▶ _What is required_:
Give everything in the material from the line containing "You are a computer-use" down to the line containing "(x=701, y=137)", both included, as a numbered list with blank lines left out.

▶ _The records_:
::::

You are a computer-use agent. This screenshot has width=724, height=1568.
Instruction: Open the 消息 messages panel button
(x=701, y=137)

::::

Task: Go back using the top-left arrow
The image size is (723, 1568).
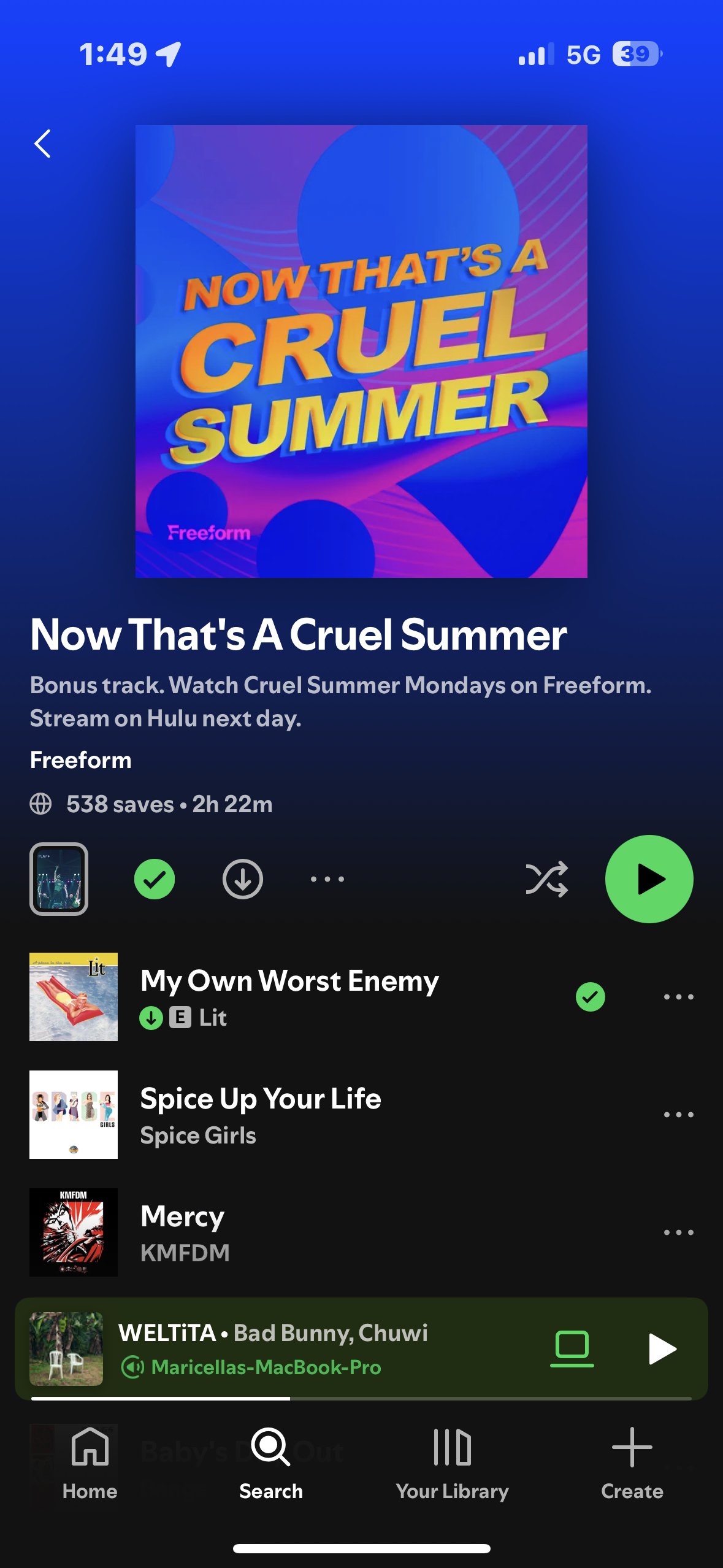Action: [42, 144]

::::

▶ _Answer to the problem_:
1. You are a computer-use agent. This screenshot has width=724, height=1568.
2. Instruction: Open the 消息 messages panel button
3. (x=701, y=137)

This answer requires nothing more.